DATA UNDER STUDY:
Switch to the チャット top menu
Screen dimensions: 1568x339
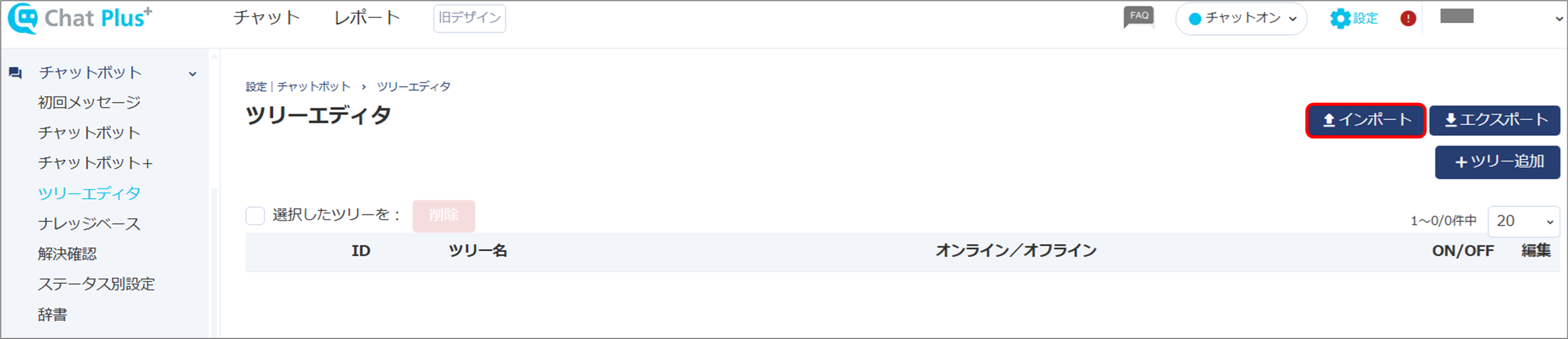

* * *

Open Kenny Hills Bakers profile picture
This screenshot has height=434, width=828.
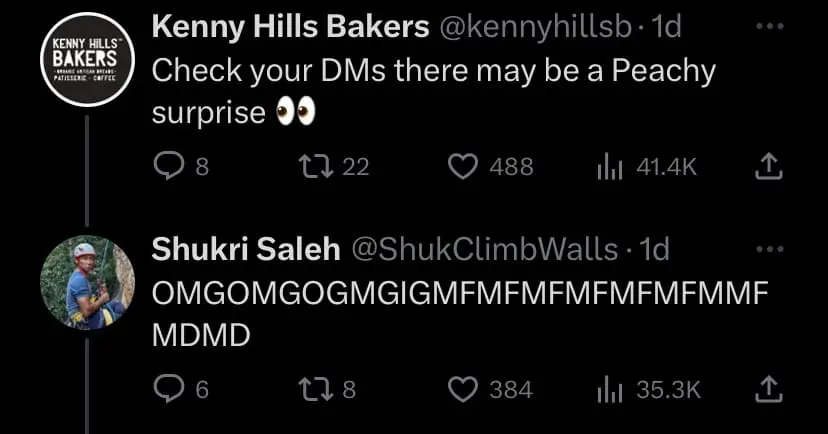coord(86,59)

==

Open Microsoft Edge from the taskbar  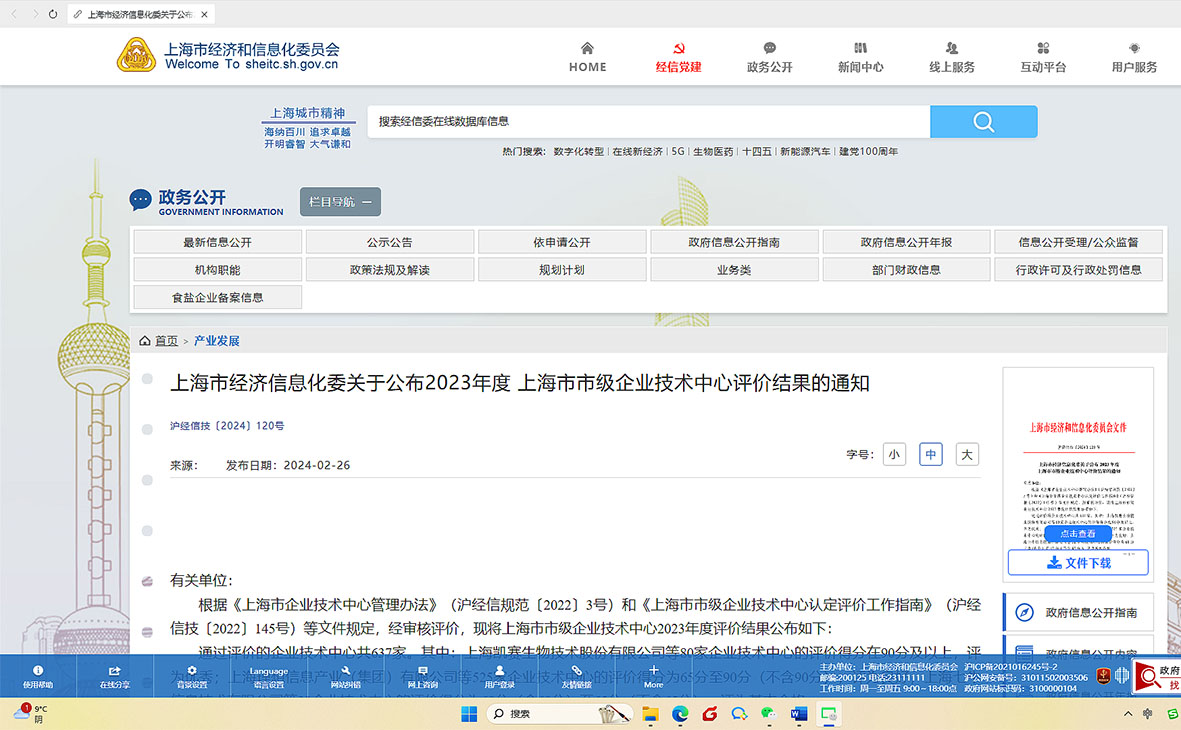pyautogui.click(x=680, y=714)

TASK DETAILS:
Return the span of lines in the data above that opens at the line with "Switch to the チャット top menu" and closes at the line with "Screen dimensions: 1568x339", exactly, ends included, nothing else.

REPLY:
Switch to the チャット top menu
Screen dimensions: 1568x339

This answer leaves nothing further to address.